Sin excepción de nada? She pushed her hand against his lips a second time. He kissed her fingers and took her hand away.
Con la excepción de desesperación, he said. Para eso no hay remedio.
Lastly she asked if he would love her all his life and she’d have touched her fingers to his mouth but he held her hand. No tengo que pensarlo, he said. Sí. Para todo mi vida.
She took his face in her hands and kissed him. Te amo, she said. Y seré tu esposa.

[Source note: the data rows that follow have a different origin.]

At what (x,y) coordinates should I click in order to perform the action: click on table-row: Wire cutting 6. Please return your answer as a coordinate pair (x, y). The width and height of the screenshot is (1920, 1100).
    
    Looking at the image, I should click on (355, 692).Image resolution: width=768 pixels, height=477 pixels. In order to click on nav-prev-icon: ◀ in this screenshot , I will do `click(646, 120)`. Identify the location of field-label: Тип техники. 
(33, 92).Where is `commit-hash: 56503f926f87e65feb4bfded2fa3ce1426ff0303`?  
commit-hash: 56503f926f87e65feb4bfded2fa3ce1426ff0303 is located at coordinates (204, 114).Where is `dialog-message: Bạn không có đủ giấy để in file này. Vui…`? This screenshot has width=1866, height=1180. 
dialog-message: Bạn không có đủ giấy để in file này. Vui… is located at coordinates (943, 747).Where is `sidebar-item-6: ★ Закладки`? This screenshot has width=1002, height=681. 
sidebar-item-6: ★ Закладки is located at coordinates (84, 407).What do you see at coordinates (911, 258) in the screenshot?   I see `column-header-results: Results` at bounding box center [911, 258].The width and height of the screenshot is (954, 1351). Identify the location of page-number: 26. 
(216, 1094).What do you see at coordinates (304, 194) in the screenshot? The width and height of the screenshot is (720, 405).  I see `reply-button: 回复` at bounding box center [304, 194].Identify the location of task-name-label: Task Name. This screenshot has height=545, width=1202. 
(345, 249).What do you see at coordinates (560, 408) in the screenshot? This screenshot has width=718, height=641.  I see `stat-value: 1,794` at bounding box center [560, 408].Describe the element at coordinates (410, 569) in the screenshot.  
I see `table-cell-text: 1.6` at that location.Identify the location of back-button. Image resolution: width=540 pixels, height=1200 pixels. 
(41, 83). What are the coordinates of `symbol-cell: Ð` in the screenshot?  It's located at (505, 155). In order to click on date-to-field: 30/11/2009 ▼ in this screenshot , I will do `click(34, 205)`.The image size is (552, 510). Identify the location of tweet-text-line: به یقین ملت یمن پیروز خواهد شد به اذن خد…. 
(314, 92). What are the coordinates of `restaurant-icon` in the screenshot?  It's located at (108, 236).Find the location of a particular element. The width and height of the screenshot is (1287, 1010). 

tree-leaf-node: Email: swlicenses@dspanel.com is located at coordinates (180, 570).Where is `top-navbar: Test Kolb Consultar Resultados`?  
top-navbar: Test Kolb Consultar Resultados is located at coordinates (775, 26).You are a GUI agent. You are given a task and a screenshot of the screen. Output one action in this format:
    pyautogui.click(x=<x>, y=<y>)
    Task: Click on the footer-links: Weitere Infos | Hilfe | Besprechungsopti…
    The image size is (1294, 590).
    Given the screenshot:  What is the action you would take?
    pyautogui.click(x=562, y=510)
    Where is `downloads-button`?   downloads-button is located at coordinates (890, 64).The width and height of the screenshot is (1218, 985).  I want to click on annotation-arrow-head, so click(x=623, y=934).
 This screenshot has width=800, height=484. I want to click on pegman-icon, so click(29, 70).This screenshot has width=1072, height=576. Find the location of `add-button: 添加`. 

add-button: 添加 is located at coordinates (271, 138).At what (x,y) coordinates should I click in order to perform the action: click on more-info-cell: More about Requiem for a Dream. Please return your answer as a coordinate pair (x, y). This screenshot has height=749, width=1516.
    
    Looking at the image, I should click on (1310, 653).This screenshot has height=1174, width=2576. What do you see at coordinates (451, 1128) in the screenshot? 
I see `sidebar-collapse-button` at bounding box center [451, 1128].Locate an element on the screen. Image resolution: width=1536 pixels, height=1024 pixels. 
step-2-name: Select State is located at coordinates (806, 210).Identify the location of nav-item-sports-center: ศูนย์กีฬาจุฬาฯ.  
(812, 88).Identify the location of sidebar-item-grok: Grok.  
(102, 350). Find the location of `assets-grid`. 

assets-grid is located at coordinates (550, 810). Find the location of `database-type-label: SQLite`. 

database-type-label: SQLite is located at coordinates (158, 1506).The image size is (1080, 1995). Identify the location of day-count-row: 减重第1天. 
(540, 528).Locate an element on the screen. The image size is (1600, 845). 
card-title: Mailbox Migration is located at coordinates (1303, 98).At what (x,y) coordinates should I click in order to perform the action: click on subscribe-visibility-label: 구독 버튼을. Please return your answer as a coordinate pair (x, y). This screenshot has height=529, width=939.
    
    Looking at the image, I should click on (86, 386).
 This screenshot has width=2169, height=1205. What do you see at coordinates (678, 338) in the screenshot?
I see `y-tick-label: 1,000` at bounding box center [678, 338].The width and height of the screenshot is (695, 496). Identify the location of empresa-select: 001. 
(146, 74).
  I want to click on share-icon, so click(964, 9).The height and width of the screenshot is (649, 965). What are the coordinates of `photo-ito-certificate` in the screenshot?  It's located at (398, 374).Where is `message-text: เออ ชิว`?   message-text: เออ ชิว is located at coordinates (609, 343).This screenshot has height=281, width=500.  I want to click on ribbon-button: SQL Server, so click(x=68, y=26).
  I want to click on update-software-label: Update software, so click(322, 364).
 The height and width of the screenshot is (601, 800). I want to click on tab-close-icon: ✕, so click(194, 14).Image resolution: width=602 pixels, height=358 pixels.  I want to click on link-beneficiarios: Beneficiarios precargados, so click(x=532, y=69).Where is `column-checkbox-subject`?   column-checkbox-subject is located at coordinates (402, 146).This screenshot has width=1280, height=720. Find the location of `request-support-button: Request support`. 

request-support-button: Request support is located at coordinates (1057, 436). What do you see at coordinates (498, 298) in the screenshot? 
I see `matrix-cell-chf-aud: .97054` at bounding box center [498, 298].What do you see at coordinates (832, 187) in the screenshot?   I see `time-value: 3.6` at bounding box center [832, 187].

She rose and turned and held his hands. Debo irme, she said. He stood and put his arms around her and kissed her there in the darkening room. He would have walked her down the hallway to the head of the stairs but she stopped him at the door and kissed him and said goodbye. He listened to her steps in the stairwell. He went to the window to watch for her but she must have gone along the street beneath him because he could not see her. He sat on the bed in the empty room and listened to the sounds of all that alien commerce in the world outside. He sat a long time and he thought about his life and how little of it he could ever have foreseen and he wondered for all his will and all his intent how much of it was his own doing. The room was dark and the neon hotel sign had come on outside and after a while he rose and took his hat from the chair by the bed and put it on and went out and down the stairs.
AT THE INTERSECTION the cab stopped. A small man with a black crape armband stepped into the street and raised his hand and the cabdriver took off his hat and set it on the dashboard. The girl leaned forward to see. She could hear trumpets muted in the street, the clop of hooves.